## START Data supplied

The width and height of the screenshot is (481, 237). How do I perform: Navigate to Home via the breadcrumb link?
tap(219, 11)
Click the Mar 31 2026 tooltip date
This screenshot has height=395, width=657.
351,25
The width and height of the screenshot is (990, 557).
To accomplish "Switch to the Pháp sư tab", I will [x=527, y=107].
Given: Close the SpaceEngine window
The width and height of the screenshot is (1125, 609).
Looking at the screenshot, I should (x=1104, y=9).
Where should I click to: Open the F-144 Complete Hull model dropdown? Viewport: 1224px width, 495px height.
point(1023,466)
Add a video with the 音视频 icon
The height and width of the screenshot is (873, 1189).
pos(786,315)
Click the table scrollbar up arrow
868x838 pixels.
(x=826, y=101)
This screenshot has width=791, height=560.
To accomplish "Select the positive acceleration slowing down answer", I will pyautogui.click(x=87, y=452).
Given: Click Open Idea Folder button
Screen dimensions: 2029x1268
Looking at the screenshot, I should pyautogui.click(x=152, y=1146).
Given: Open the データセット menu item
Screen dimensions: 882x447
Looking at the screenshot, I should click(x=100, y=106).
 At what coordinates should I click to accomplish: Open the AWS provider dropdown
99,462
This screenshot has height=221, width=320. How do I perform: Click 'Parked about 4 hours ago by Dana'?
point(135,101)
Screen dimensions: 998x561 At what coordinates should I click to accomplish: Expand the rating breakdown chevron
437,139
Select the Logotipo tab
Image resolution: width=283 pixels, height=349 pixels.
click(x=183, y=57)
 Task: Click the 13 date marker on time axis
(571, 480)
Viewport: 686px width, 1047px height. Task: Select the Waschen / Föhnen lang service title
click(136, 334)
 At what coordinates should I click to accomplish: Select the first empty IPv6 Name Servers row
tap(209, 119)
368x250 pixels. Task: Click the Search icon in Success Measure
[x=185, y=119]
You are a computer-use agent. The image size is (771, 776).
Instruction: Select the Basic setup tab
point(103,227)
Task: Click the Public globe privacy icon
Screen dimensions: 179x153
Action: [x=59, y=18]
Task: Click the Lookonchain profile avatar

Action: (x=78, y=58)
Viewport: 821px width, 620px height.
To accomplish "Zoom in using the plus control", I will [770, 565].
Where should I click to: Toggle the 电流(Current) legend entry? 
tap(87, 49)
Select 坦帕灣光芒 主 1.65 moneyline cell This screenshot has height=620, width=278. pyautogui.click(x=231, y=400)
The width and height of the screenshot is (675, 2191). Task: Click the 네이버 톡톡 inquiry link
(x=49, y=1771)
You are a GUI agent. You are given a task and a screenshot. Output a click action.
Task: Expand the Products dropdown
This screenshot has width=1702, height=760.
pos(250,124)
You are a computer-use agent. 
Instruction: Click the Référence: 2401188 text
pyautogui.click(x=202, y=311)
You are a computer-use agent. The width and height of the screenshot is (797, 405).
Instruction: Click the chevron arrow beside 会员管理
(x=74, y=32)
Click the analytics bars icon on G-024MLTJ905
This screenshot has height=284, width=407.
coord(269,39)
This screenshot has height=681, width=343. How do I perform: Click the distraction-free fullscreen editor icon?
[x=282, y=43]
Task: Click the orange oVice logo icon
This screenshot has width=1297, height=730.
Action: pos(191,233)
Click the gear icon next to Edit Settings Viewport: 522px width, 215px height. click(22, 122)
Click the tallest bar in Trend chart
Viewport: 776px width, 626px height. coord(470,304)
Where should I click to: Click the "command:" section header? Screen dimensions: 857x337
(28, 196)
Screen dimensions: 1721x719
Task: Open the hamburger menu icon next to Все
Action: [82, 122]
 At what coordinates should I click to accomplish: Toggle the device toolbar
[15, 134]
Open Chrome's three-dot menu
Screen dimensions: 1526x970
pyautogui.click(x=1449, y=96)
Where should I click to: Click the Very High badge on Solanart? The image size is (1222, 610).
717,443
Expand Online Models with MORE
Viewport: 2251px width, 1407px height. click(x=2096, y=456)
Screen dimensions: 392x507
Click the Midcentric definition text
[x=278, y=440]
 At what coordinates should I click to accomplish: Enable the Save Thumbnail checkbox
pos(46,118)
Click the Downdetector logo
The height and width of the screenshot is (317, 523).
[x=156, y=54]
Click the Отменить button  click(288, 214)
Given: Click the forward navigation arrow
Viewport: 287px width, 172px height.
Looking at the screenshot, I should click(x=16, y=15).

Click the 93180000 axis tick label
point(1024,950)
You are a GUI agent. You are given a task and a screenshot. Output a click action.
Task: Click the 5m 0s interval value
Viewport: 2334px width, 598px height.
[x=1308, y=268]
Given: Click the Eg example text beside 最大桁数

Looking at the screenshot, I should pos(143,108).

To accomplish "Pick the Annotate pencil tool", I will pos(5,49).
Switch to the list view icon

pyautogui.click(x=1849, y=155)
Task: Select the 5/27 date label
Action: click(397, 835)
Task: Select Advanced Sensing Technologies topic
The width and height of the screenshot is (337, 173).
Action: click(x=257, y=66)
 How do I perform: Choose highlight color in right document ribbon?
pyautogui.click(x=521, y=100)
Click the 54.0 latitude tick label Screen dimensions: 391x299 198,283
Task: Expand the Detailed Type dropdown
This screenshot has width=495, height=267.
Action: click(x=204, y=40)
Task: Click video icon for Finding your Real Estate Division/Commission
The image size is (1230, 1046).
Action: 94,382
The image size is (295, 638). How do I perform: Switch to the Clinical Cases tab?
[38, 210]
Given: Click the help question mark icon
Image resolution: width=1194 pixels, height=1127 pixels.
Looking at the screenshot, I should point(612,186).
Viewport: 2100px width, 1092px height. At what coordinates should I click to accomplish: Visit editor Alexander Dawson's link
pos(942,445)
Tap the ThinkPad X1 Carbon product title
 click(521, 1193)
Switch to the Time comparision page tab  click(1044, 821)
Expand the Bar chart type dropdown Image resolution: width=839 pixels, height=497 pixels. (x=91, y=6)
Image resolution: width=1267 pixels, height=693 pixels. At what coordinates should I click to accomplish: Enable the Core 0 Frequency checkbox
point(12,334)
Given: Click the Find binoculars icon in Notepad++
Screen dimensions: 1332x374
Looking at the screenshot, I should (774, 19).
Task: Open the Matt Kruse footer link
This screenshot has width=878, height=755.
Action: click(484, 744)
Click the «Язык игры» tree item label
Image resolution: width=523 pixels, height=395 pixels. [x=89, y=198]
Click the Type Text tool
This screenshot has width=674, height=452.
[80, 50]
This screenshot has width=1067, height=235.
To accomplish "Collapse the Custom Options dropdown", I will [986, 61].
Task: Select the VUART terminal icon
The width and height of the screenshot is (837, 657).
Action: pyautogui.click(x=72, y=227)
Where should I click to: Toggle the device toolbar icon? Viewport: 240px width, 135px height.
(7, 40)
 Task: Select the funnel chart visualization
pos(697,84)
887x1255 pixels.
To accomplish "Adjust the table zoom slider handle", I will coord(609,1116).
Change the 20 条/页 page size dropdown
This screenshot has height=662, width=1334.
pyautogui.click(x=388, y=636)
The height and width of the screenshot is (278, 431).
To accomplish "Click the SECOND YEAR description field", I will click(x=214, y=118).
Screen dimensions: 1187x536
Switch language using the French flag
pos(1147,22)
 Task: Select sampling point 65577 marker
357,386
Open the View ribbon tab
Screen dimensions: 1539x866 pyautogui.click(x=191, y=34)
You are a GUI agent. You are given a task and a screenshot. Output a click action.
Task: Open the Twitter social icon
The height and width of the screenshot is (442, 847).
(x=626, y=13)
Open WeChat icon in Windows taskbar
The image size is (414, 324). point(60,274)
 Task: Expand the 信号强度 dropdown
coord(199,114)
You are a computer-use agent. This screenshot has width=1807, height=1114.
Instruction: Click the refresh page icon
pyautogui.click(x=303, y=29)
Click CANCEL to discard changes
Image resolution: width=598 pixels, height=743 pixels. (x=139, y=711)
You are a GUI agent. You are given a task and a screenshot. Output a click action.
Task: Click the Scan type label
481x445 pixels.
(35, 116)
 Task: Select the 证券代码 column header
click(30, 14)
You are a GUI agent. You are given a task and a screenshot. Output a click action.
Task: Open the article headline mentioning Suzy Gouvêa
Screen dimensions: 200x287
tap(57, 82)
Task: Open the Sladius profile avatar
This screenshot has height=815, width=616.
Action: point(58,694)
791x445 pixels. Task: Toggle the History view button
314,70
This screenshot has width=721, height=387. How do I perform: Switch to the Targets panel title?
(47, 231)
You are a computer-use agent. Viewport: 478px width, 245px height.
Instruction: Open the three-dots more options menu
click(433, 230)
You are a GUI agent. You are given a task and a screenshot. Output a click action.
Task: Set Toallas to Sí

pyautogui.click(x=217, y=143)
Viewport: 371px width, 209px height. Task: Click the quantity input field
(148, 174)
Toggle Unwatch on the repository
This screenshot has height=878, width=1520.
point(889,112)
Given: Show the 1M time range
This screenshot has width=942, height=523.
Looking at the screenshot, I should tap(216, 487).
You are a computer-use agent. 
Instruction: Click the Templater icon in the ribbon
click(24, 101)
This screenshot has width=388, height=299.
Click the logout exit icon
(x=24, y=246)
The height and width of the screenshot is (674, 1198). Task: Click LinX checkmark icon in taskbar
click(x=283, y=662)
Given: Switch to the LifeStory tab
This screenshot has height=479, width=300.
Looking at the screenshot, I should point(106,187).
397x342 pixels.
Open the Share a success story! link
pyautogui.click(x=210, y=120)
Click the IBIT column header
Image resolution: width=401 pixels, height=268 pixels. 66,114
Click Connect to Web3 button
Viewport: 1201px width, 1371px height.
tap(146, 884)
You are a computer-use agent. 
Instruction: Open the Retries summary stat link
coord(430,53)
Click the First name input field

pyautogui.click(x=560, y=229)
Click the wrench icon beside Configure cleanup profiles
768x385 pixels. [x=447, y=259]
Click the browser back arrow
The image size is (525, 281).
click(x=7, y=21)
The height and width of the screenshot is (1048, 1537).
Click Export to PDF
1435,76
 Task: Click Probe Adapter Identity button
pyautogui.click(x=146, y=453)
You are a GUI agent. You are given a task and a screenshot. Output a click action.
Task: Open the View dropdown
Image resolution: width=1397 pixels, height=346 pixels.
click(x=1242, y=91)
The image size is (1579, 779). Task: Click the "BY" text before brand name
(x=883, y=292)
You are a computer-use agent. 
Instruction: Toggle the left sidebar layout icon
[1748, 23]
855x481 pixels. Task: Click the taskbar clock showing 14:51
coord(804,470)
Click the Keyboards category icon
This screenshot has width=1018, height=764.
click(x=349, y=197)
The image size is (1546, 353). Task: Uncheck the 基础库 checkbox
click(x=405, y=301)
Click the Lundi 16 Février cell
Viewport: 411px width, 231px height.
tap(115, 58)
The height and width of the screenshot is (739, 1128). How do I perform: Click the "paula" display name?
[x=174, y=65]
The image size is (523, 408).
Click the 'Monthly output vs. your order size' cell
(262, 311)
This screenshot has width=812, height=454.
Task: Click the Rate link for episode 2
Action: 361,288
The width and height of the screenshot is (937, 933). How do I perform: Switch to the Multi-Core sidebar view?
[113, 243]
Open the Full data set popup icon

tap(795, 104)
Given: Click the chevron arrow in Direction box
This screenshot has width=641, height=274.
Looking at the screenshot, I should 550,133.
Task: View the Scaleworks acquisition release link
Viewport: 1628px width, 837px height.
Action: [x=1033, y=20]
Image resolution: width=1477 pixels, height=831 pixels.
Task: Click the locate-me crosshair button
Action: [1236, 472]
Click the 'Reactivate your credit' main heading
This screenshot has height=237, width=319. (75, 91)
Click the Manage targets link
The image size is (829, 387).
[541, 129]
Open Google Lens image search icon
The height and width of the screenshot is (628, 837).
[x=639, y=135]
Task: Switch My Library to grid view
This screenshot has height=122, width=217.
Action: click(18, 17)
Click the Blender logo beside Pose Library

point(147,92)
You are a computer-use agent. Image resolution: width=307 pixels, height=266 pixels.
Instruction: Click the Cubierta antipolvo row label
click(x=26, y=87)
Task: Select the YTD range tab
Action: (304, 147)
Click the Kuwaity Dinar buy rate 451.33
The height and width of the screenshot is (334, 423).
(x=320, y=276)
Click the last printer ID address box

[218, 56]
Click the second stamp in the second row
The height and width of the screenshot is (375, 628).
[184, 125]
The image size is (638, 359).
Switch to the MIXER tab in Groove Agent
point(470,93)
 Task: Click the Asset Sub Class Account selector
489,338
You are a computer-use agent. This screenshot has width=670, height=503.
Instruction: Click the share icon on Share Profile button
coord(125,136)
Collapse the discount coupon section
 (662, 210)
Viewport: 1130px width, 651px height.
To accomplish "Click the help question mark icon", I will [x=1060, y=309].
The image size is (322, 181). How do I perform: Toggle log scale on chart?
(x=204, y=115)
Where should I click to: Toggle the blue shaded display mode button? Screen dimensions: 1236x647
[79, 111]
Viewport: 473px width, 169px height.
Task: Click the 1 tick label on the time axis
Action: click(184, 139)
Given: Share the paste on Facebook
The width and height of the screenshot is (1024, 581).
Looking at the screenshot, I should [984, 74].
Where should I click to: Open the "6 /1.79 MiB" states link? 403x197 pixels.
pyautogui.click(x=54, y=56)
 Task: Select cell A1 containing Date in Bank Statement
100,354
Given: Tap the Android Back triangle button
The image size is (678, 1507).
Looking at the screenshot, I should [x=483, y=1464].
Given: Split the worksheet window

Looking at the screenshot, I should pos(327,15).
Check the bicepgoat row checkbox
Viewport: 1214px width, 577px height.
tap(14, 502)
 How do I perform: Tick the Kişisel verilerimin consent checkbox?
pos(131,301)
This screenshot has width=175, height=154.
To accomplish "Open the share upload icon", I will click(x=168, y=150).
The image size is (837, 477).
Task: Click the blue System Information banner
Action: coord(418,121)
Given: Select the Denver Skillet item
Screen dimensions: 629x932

## END Data supplied

- **Problem details**: Reproduce the lines of the data above verbatim, from the line containing "You are a computer-use agent. Viewport: 478px" through the line containing "click(x=1242, y=91)", with both of those lines included.

- **Result of this exercise**:
You are a computer-use agent. Viewport: 478px width, 245px height.
Instruction: Open the three-dots more options menu
click(433, 230)
You are a GUI agent. You are given a task and a screenshot. Output a click action.
Task: Set Toallas to Sí

pyautogui.click(x=217, y=143)
Viewport: 371px width, 209px height. Task: Click the quantity input field
(148, 174)
Toggle Unwatch on the repository
This screenshot has height=878, width=1520.
point(889,112)
Given: Show the 1M time range
This screenshot has width=942, height=523.
Looking at the screenshot, I should tap(216, 487).
You are a computer-use agent. 
Instruction: Click the Templater icon in the ribbon
click(24, 101)
This screenshot has width=388, height=299.
Click the logout exit icon
(x=24, y=246)
The height and width of the screenshot is (674, 1198). Task: Click LinX checkmark icon in taskbar
click(x=283, y=662)
Given: Switch to the LifeStory tab
This screenshot has height=479, width=300.
Looking at the screenshot, I should point(106,187).
397x342 pixels.
Open the Share a success story! link
pyautogui.click(x=210, y=120)
Click the IBIT column header
Image resolution: width=401 pixels, height=268 pixels. 66,114
Click Connect to Web3 button
Viewport: 1201px width, 1371px height.
tap(146, 884)
You are a computer-use agent. 
Instruction: Open the Retries summary stat link
coord(430,53)
Click the First name input field

pyautogui.click(x=560, y=229)
Click the wrench icon beside Configure cleanup profiles
768x385 pixels. [x=447, y=259]
Click the browser back arrow
The image size is (525, 281).
click(x=7, y=21)
The height and width of the screenshot is (1048, 1537).
Click Export to PDF
1435,76
 Task: Click Probe Adapter Identity button
pyautogui.click(x=146, y=453)
You are a GUI agent. You are given a task and a screenshot. Output a click action.
Task: Open the View dropdown
Image resolution: width=1397 pixels, height=346 pixels.
click(x=1242, y=91)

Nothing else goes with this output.